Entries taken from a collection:
┌──

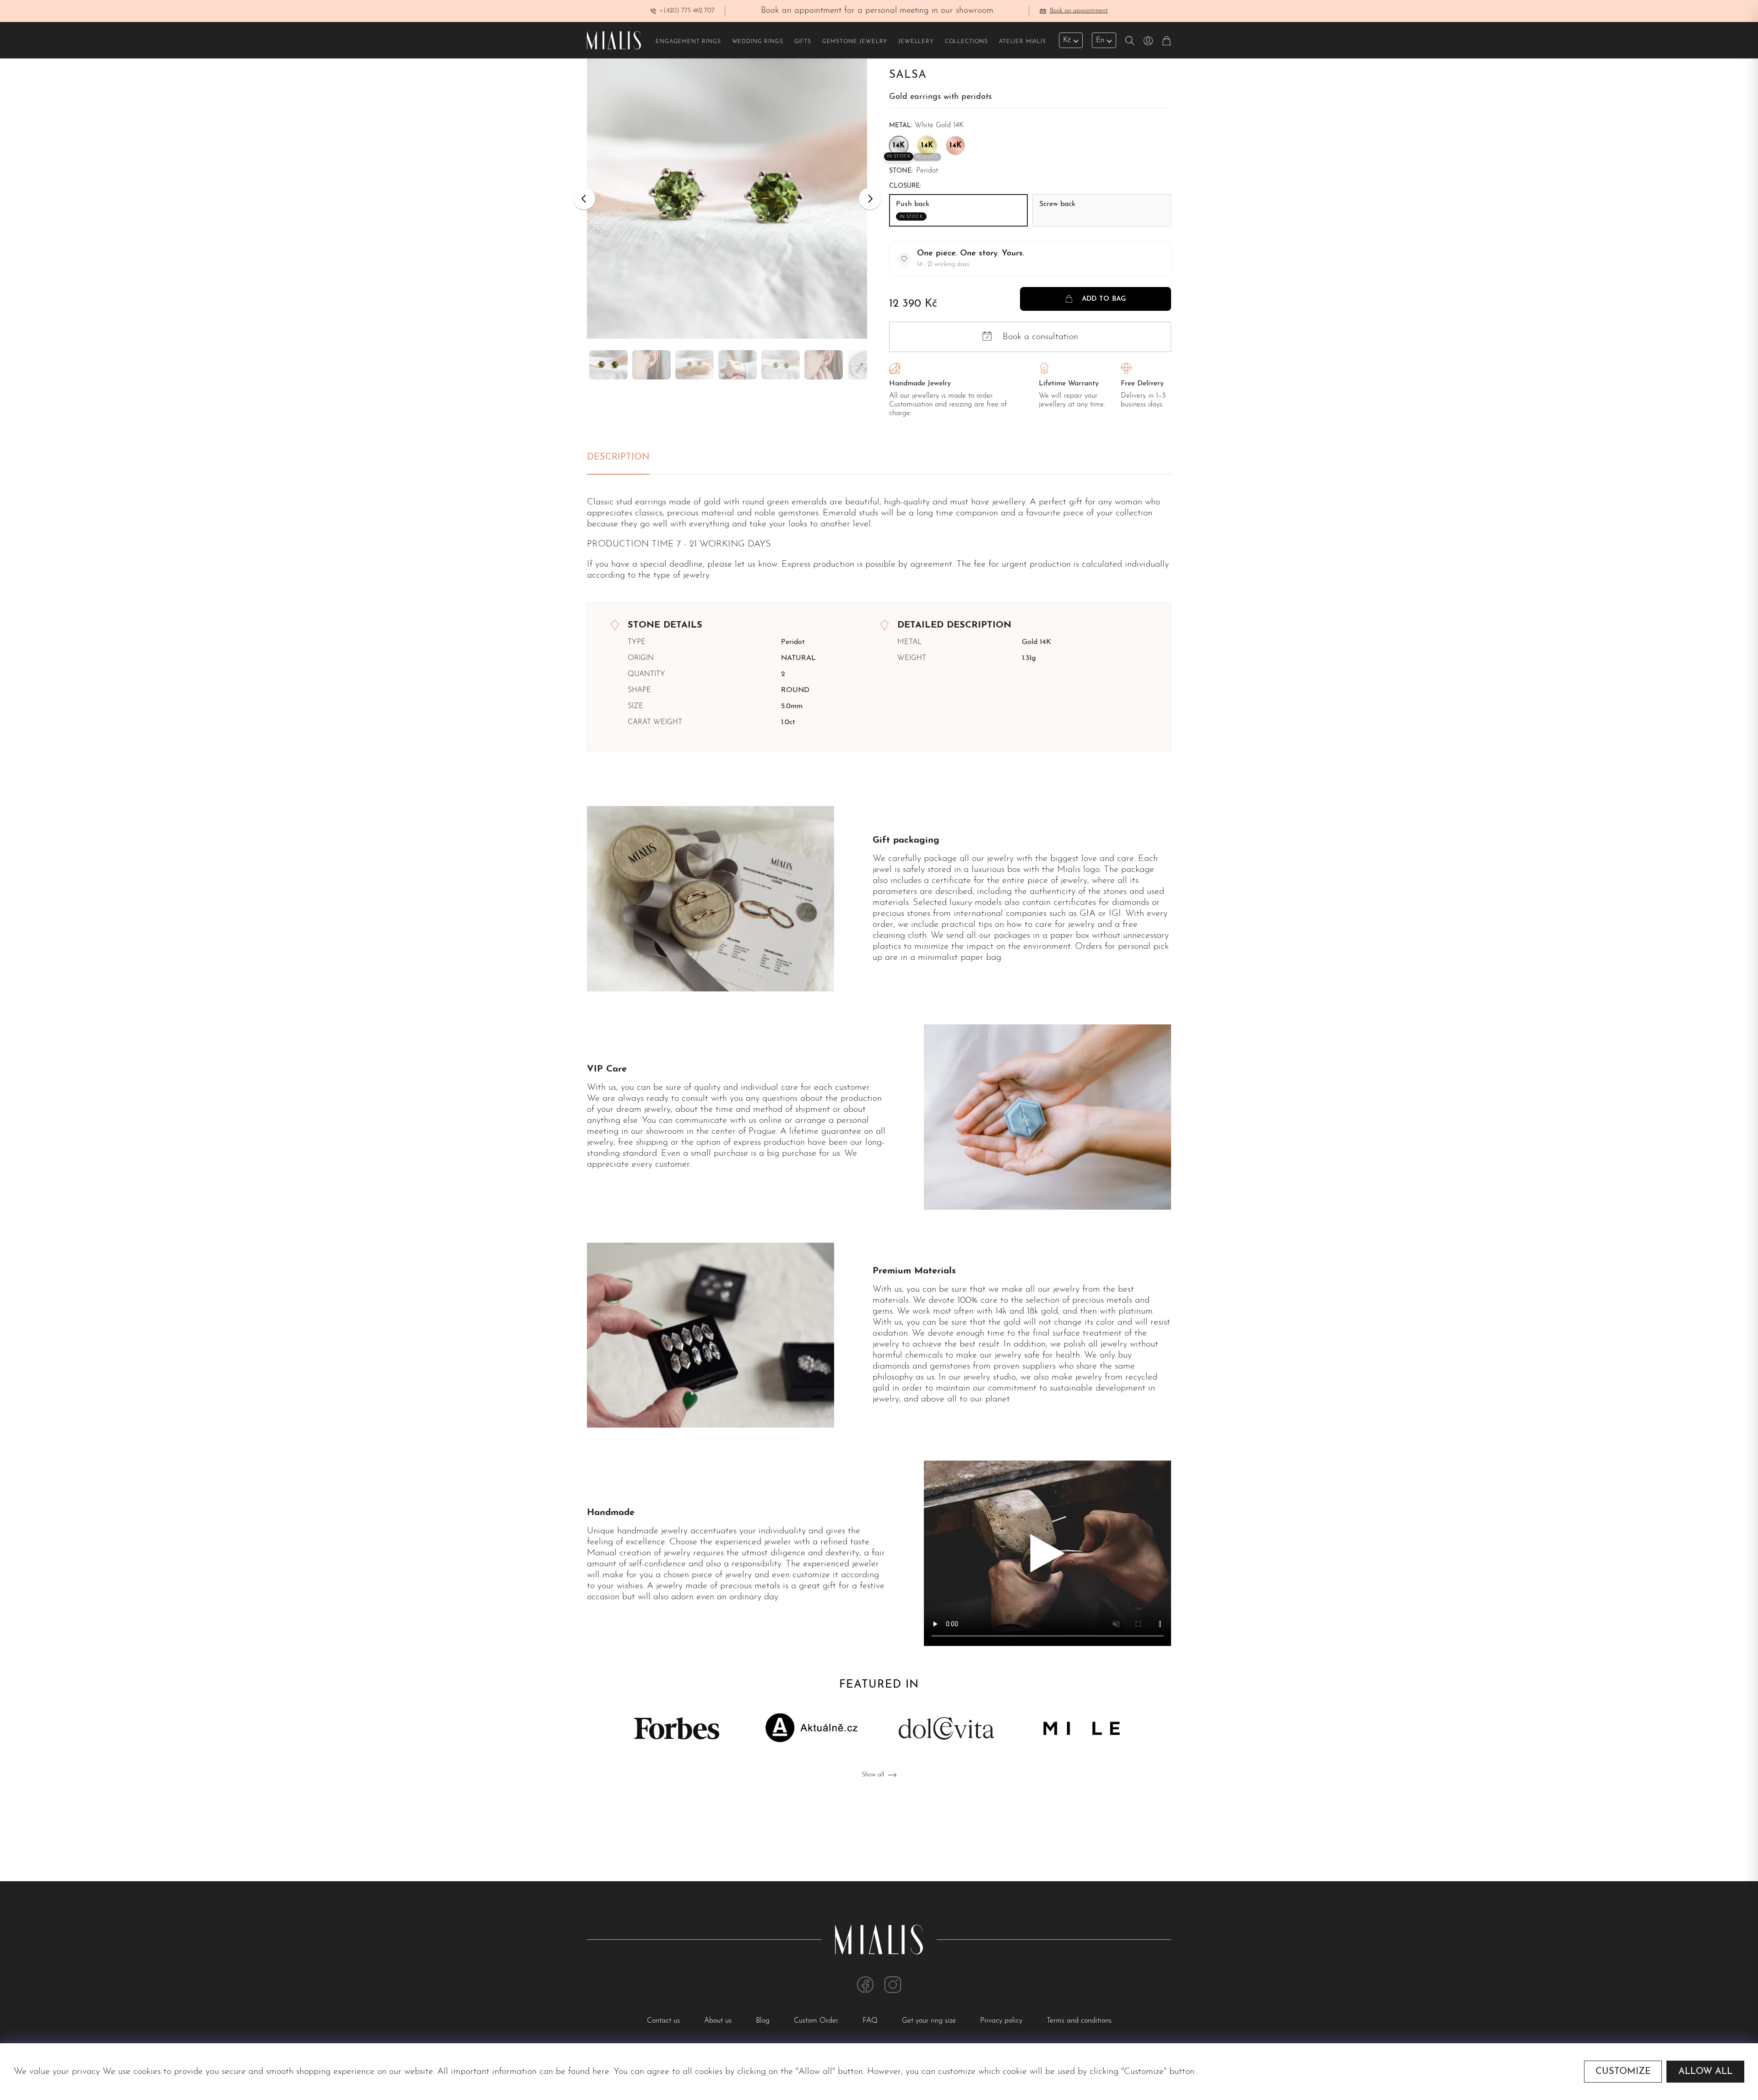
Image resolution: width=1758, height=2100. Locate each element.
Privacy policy (1002, 2020)
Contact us (664, 2020)
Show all (873, 1774)
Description (618, 457)
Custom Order (817, 2020)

└──

Output each record verbatim and leave out its pictures.

ANSWER BOX:
Image resolution: width=1758, height=2100. Locate each element.
Privacy policy (1002, 2020)
Contact us (664, 2020)
Show all (873, 1774)
Description (618, 457)
Custom Order (817, 2020)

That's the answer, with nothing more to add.